= Detalhes do exercício =
Repita fielmente o trecho do texto sobre os médicos espanhóis que começa com as palavras "Apesar da legislação" e termina com "quilómetros da fronteira.".

= Texto =
****************************************
Apesar da legislação ter sido alterada há precisamente um ano, os médicos espanhóis a exercer no distrito continuam a ter problemas em circular em Portugal com carros matriculados no seu país de origem. Vigora desde 1 de Janeiro do ano passado um sistema de guias de admissão temporária de veículos na alfândega de Vilar Formoso, válida por um ano ou seis meses, passadas aos profissionais que residem em Espanha e trabalham a 60 quilómetros da fronteira.
Contudo, a medida do Governo não tem sido suficiente para evitar problemas. Que o diga Mercedes Prieto, médica no posto de Aldeia Viçosa (Guarda). A clínica exerce há oito anos em Portugal e está desde 30 de Novembro de licença sem vencimento. Tudo por causa de uma série de episódios «caricatos» passados, durante vários meses, na Alfândega de Vilar Formoso. Em Setembro, a Brigada Fiscal autuou-a por circular sem a guia necessária. Na altura pagou 174 euros de multa, naquele que foi o início de uma história «desesperante», confessa. A médica justifica a contra-ordenação por ter regressado ao trabalho «depois de vários meses de ausência», em que esteve de licença de parto. Dirigiu-se à alfândega, «onde impera a falta de profissionalismo», para proceder ao pagamento. «Só que não me queriam devolver os documentos mesmo depois ter pago», recorda. «Mas eu sabia que tinha direito a 10 dias para tratar da emissão do documento e exigi que me deixassem conduzir. Chegou a juntar-se um grupo de funcionários a consultar a lei à minha frente e lá decidiram que eu tinha razão», revela.
****************************************
= Dados armazenados =
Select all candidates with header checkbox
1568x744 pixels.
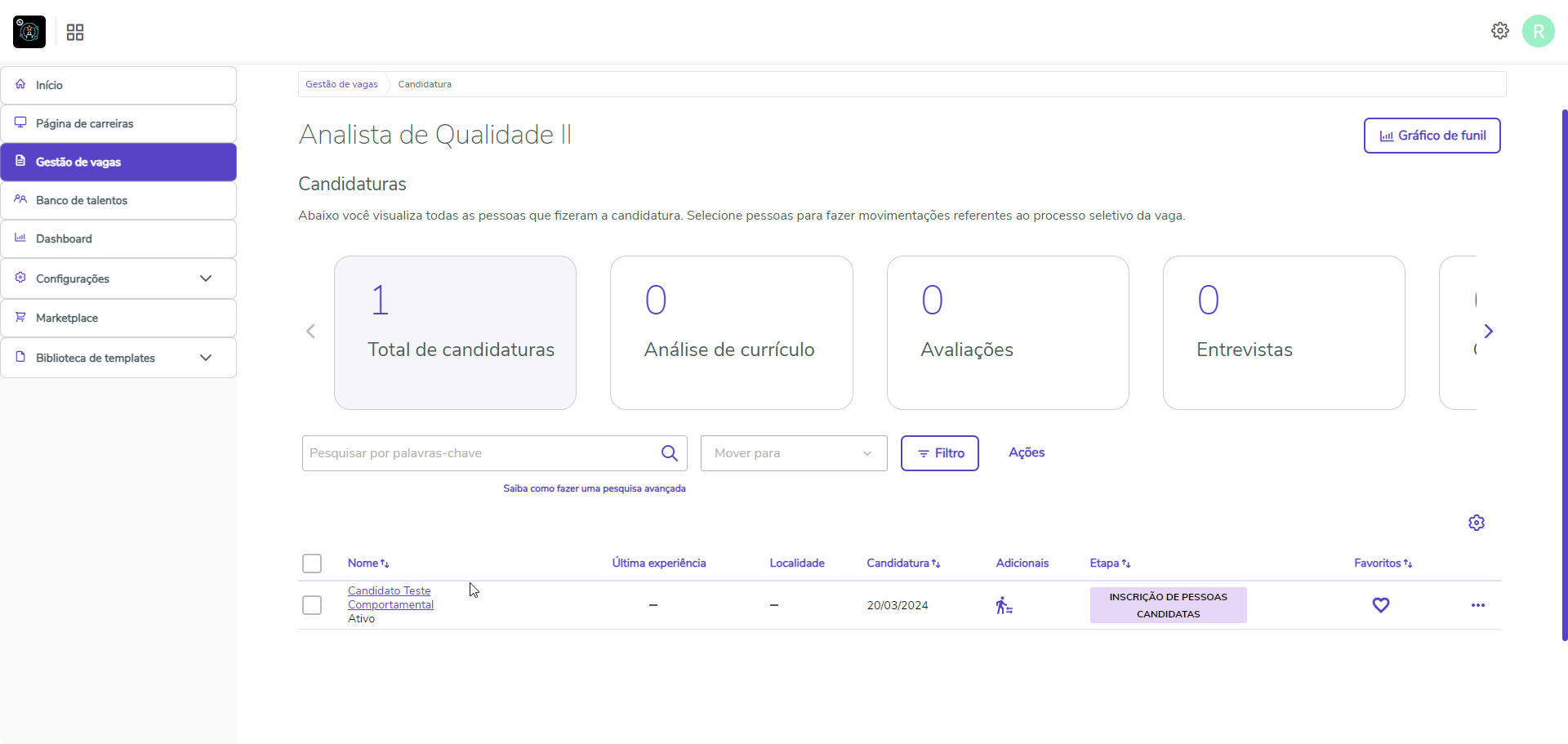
****************************************
= Resposta =
Apesar da legislação ter sido alterada há precisamente um ano, os médicos espanhóis a exercer no distrito continuam a ter problemas em circular em Portugal com carros matriculados no seu país de origem. Vigora desde 1 de Janeiro do ano passado um sistema de guias de admissão temporária de veículos na alfândega de Vilar Formoso, válida por um ano ou seis meses, passadas aos profissionais que residem em Espanha e trabalham a 60 quilómetros da fronteira.